Methods: We conducted a population-based cohort study with nested case-control sampling. We used the Clinical Practice Research Datalink, a large UK primary care database, to define a cohort of all adult patients with incident atrial fibrillation (AF) between 1998 and 2021 and a first prescription for an OAC (cohort entry). From this cohort, we identified cases as patients with a first hospitalization with a primary diagnosis for bleeding (index date). For each case, we used risk-set sampling to randomly select up to 30 controls, matched on age, sex, cohort entry date, and duration of follow-up.

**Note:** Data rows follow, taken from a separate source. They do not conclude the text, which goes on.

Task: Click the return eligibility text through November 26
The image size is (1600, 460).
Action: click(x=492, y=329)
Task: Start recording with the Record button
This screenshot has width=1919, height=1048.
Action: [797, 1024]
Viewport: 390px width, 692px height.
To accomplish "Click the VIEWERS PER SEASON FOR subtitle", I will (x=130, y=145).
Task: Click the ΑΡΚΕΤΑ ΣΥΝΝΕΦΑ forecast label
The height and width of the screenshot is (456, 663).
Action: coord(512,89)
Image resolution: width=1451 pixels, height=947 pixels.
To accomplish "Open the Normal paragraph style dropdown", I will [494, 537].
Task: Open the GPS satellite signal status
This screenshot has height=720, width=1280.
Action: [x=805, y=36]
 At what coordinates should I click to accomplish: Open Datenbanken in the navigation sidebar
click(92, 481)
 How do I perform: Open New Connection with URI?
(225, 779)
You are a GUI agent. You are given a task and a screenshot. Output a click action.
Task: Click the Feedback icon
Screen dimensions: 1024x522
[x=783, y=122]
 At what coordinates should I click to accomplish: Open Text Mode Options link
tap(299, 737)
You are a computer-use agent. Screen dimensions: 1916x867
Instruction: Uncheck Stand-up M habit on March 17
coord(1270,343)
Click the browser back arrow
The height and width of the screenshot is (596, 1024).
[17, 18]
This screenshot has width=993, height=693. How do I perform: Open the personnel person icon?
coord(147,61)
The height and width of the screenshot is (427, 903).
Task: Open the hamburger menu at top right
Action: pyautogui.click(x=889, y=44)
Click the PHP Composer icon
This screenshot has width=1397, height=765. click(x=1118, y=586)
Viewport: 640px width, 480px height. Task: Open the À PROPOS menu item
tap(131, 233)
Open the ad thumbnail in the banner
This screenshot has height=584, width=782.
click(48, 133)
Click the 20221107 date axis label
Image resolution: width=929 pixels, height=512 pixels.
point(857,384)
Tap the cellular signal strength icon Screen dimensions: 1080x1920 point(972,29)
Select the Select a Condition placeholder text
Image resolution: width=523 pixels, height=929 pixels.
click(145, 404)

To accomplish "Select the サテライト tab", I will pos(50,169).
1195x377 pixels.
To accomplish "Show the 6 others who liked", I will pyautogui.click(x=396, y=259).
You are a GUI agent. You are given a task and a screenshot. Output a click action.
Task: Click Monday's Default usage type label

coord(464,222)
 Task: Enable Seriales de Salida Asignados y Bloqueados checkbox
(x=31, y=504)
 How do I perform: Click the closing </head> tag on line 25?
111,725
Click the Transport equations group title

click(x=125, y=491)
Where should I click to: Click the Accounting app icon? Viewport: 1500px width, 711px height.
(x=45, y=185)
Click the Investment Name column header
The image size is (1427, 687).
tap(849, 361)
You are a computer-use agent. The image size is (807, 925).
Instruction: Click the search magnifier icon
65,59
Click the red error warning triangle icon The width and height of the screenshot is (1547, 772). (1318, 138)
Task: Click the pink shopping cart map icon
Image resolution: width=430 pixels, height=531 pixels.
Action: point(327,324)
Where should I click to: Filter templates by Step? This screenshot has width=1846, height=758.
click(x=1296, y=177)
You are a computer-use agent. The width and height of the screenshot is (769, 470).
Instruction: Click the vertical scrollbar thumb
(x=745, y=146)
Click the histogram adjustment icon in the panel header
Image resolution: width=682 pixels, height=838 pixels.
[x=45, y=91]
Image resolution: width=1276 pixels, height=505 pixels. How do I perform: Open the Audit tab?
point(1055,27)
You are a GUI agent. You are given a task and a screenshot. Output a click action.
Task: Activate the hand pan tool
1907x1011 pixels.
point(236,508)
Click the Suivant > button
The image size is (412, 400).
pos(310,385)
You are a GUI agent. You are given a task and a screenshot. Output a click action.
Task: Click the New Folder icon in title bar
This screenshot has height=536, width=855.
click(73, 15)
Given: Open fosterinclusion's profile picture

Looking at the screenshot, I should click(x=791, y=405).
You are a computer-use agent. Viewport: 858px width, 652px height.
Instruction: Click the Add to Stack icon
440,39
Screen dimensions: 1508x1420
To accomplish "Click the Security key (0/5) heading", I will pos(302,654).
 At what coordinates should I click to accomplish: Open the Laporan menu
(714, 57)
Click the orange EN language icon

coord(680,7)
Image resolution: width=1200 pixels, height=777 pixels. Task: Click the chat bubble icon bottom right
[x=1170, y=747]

The index date for controls was the date resulting in the same duration of follow-up for cases and controls. Patients were considered exposed to SSRIs or OACs if a prescription covered or ended within 30 days of the index date. We used conditional logistic regression to estimate ORs for major bleeding associated with concomitant use of SSRIs and OACs, compared with OAC use alone. Finally, we assessed additive interaction between SSRIs and OACs by computing the relative excess risk due to interaction (RERI).

Results: The cohort included 331,105 patients with incident AF initiating OACs, from which 42,190 cases and 1,156,641 matched controls were identified. Concomitant use of SSRIs and OACs was associated with an increased risk of major bleeding, compared with OAC use alone (OR 1.33, 95% CI 1.24-1.42). The association was similar for concomitant use of OACs and SSRIs with more (OR 1.34, 95% CI 1.22-1.47) and less (OR 1.31, 95% CI 1.19-1.43) potent serotonin reuptake inhibition, while being numerically higher for concomitant use of SSRIs with VKAs (OR 1.36, 95% CI 1.25-1.47) than with DOACs (OR 1.25, 95% CI 1.12-1.40). The association of concomitant SSRI and OAC use with intracranial hemorrhage (OR 1.56, 95% CI 1.32-1.85) was also numerically higher than with gastrointestinal (OR 1.38, 95% CI 1.24-1.53) or other bleeding (OR 1.23, 95% CI 1.12-1.36). Lastly, there may be limited additive interaction between SSRIs and OACs (RERI 0.10, 95% CI -0.07-0.27).

Conclusions: In patients with AF, concomitant use of SSRIs and OACs was associated with an increased risk of major bleeding, compared with OAC use alone, both overall and in key patient subgroups. Thus, concomitant users should be closely monitored and may require adjustments to their treatment regimen.